About The Author

Bill Moore

William Moore's market views are centered around his many relationships with Agricultural producers. His weekly newsletter, AGMASTER, provides a blend of fundamental & technical information used to make prudent hedging decisions. Contact Mr. Moore at (312) 264-4337


Carving out a harvest low is an arduous process and 2023 is no exception! Yet, the mkt has all the ingredient to do so – 4 million less planted acres, a resumption of weekly flash 8am sales to China, very disappointing early yields, a relatively resilient economy & a resurgent crude oil mkt – enhancing biodiesel demand! As well, global dryness in Australia, N Brazil & Argentina is friendly! This week, Macro factors intervened mid-week as Fed Chairman Powell issued some hawkish remarks about still raising IR’s if necessary – which put downward pressure on all commodities! We see bean yields at 48 BPA versus the latest USDA – 50.1 & Pro Farmer’s 50.9 from their tour as we feel the early/late “hot/dry” was underestimated!



Much like beans, corn is also in the process of establishing harvest lows – albeit under a different fundamental scenario! Planted acres for corn are up 4 MA & flash 8am export sales have not really restarted! But the mkt broke $1.50 mid-summer – reacting to those supply/demand factors as well as a dramatic weather change from hot & dry to cool & wet! We feel that break has discounted the negative supply/demand factors – and the mkt as well as a whopping $2.00 under the 2022 highs! This vastly improves corn’s export potential – and indeed, the global corn export environment is very healthy as China has bought record amounts of Brazilian corn! Their voracious appetite should soon benefit the US as Brazil supplies grow thin! And domestic demand for ethanol is quite strong – as crude oil has  rocketed up over $20 since June!



Dec Wht continues to be victimized by a prodigious influx of cheap Russian wheat from their record crop! As well, exports continue to be scant & the mkt has strangely NOT benefited from the closure of the Ukraine Grain corridor – as of yet! We feel the old commodity axiom CHEAP PRICES CURE CHEAP PRICES along with a harvest rally from harvest lows soon to happen in corn & beans will coat-tail wht higher!



The amazing juggernaut that is the 2023 Cattle Bull keeps chugging along – feed by very tight supplies into 2024 & supported by enough demand – albeit at record prices! You just can’t pay enough for a good steak! Exports have also been supportive!

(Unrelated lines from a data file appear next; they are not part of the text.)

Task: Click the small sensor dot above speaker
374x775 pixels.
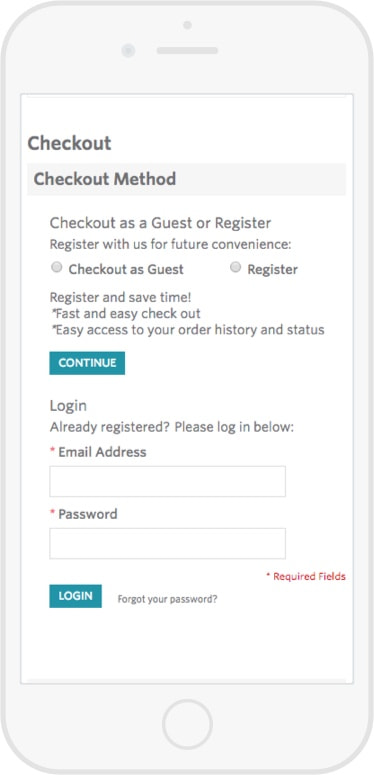Action: coord(187,25)
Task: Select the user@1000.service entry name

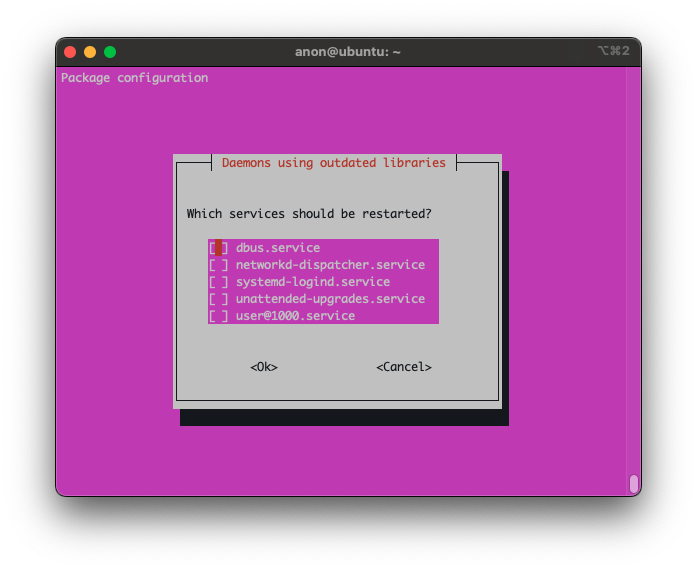Action: click(x=295, y=316)
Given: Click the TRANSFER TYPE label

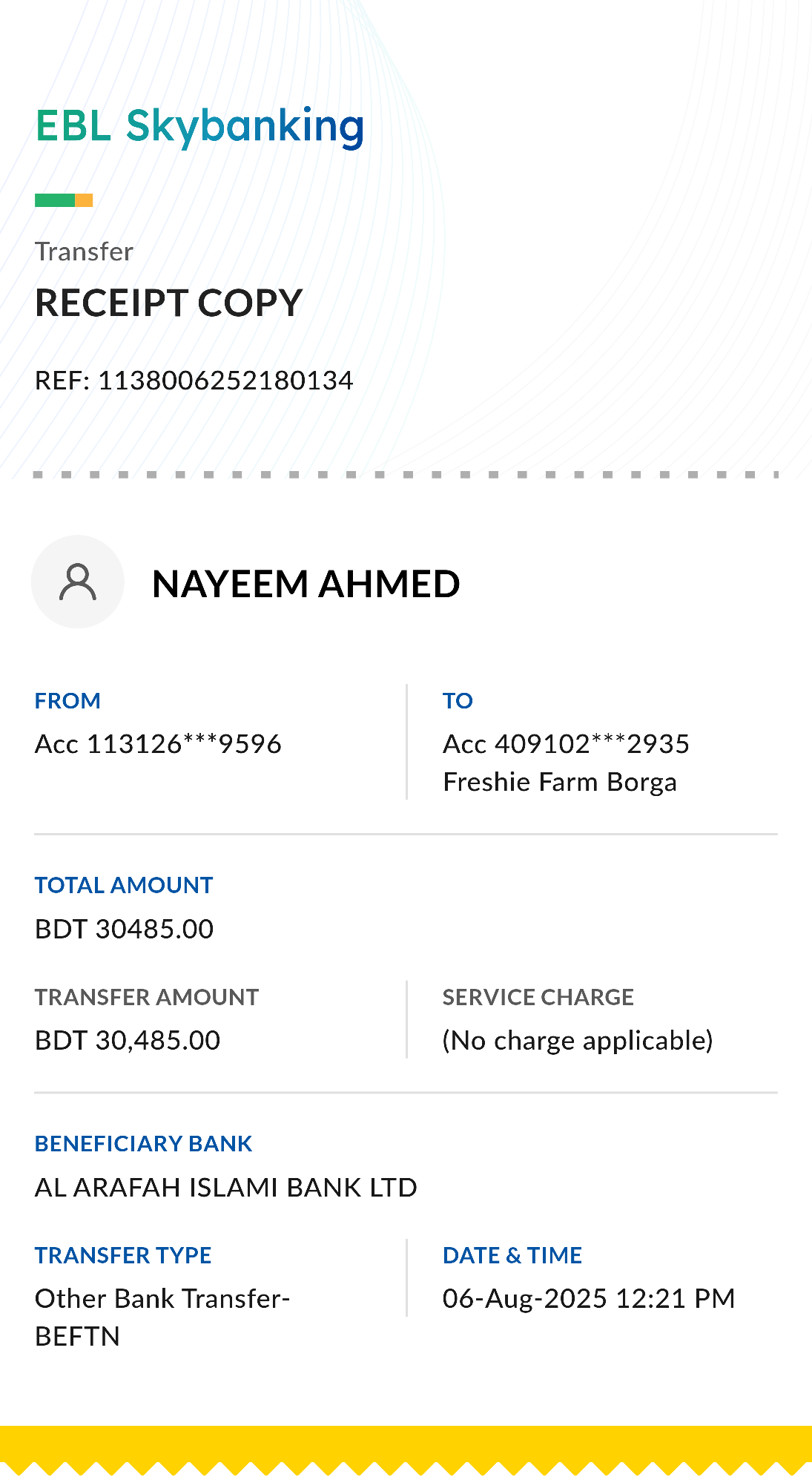Looking at the screenshot, I should 123,1255.
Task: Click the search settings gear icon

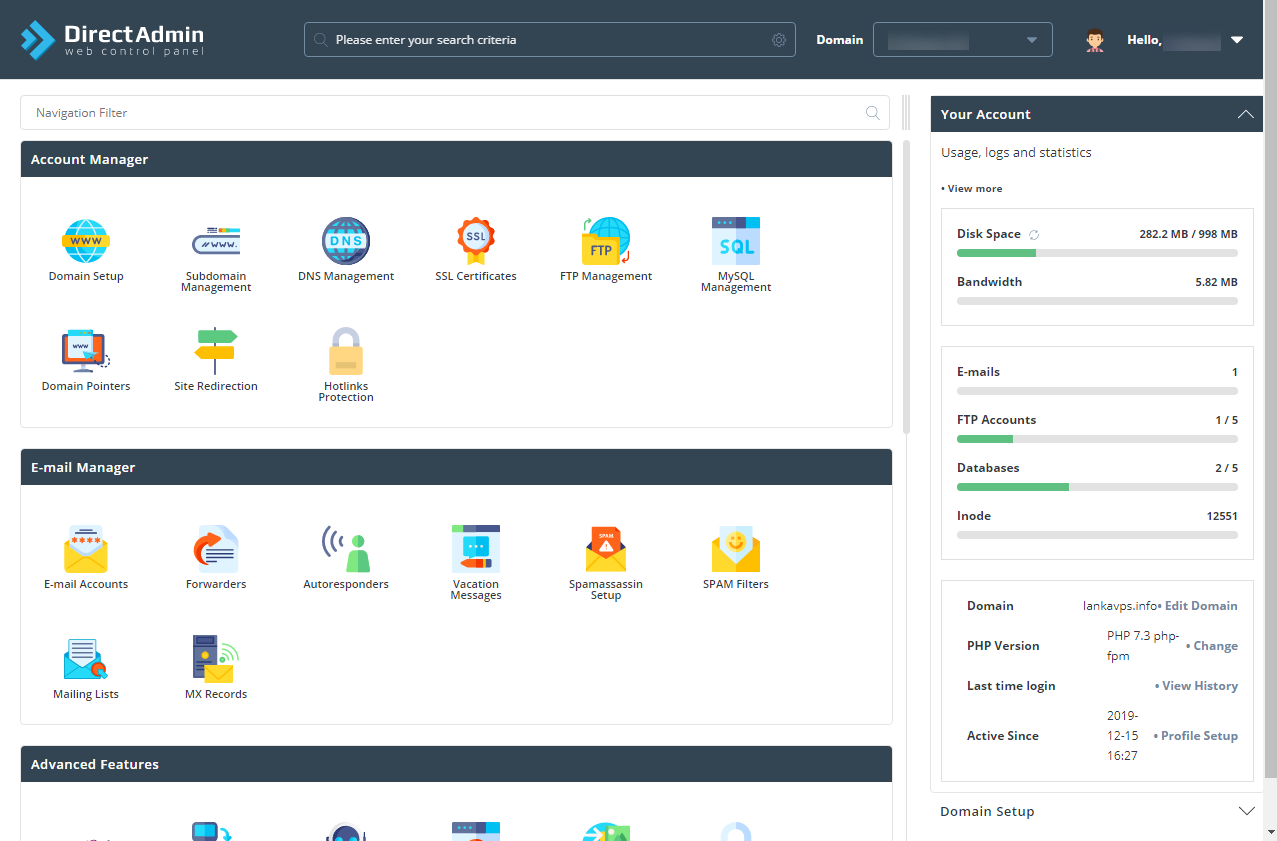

Even with relatively cheap pork prices, Dec Cat continues to make new contract highs almost every week! This week the mkt consolidated just off its recent contract highs – in anticipation of the Sept Cattle-on-Feed Report – issued today at 2pm. Placements were estimated at 94% & total On-Feed at 98%! A bearish report will most likely be bought by Specs!



Strangely, Oct Hogs have not shared the bullish euphoria of Oct Cat – even though pork products are a lot cheaper in the local supermarkets than meat products! However, daily slaughters have been up, exports have been down & the seasonals point south now! As well, the MACRO BOMB laid on all the markets Wednesday by Fed Chairman Powells hawkish remarks pressured all commodities!